Figure 3. NCX is critical for reducing elevated intracellular Ca²⁺ levels in OSN knobs.

A, Comparison of the kinetic properties of the Ca²⁺ transients (normalized responses) in OSN knobs evoked by a 1-s pulse of KCl (80 mM) before (control) and after thapsigargin (200 nM) treatment. B, Ca²⁺ response (ΔF/F) of a single knob stimulated with a 5-s pulse of caffeine (10 mM) followed by a 1-s pulse of KCl (80 mM), confirming that thapsigargin (200 nM) pretreatment depleted Ca²⁺ from intracellular stores. C, Comparison of the kinetic properties of the Ca²⁺ transients (normalized responses) in OSN knobs evoked by a 1-s pulse of IBMX (100 µM) before (control) and after treatment with the PMCA inhibitor carboxyeosin (10 µM).

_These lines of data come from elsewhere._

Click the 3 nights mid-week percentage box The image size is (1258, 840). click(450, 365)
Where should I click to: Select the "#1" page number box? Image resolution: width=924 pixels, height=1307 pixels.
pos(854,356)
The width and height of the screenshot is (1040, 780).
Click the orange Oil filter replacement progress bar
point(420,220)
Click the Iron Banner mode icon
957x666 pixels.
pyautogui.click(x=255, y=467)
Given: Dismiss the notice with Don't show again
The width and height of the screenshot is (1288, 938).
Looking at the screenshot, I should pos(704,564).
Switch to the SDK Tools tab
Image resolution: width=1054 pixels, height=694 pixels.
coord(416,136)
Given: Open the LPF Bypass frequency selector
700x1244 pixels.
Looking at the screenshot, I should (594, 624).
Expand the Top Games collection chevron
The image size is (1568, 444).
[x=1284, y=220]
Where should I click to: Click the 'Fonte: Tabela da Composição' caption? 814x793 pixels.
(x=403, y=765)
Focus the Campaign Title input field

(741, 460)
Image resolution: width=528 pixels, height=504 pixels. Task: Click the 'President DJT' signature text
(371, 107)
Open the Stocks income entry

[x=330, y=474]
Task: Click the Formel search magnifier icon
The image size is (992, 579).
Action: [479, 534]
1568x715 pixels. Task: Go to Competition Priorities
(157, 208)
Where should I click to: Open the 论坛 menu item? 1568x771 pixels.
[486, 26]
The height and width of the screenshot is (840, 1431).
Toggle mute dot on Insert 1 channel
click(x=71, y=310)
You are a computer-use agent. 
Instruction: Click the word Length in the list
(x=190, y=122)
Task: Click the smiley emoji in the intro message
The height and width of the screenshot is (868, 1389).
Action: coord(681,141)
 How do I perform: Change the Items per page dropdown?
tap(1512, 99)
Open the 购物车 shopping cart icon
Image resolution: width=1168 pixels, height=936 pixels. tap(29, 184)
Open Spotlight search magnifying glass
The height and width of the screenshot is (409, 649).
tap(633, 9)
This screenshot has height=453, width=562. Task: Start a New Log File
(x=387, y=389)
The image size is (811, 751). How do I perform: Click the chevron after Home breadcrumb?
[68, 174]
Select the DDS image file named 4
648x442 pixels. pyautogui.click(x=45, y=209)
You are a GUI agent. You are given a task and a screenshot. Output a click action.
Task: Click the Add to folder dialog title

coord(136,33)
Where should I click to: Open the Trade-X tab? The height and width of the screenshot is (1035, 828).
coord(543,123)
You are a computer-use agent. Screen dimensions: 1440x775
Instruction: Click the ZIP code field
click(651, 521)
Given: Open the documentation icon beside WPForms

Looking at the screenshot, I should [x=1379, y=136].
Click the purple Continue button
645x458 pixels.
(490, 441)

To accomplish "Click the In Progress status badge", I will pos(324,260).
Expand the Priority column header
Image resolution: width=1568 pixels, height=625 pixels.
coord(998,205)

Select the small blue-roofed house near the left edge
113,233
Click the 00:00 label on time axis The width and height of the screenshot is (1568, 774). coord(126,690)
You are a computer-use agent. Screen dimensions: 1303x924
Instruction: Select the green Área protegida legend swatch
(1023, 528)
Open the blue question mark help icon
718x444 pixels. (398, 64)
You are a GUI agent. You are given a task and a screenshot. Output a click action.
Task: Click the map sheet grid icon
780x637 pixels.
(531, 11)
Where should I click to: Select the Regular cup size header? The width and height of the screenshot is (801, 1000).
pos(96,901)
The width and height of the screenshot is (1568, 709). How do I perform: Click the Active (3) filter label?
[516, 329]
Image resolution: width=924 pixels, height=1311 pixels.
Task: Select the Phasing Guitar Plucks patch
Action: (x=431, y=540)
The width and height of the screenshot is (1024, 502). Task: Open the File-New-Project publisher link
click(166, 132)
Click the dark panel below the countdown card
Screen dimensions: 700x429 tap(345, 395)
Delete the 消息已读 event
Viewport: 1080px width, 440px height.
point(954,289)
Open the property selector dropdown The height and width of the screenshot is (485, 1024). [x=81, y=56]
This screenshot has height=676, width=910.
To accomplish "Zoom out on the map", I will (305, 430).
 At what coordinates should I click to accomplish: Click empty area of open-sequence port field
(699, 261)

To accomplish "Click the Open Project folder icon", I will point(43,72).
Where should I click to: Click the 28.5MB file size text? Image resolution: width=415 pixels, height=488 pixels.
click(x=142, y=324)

D, Comparison of the kinetic properties of IBMX-induced Ca²⁺ transients (normalized responses) in OSN knobs before (control) and after treatment with the NCX inhibitor 3,4-dichlorobenzamil hydrochloride (DCB; 10 µM). E, Bar graphs showing collected decay time constants from control (gray) and treated (black) OSN knobs. For thapsigargin (Tg), control: τ = 21.1±1.9 s (n = 13, N = 4), Tg: τ = 19.0±1.9 s (n = 14, N = 4). For carboxyeosin (CE), control: τ = 8.5±1.9 s (n = 25, N = 8), CE: τ = 13.3±1.4 s (n = 16, N = 4). For 3,4-dichlorobenzamil hydrochloride (DCB), control: τ = 11.0±1.4 s (n = 12, N = 4), DCB: τ = 35.1±4.4 s (n = 12, N = 4). NS, not significant; *p<0.05; **p<0.0001. The Ca²⁺ transients in A,C, and D were rescaled to give the same peak amplitude.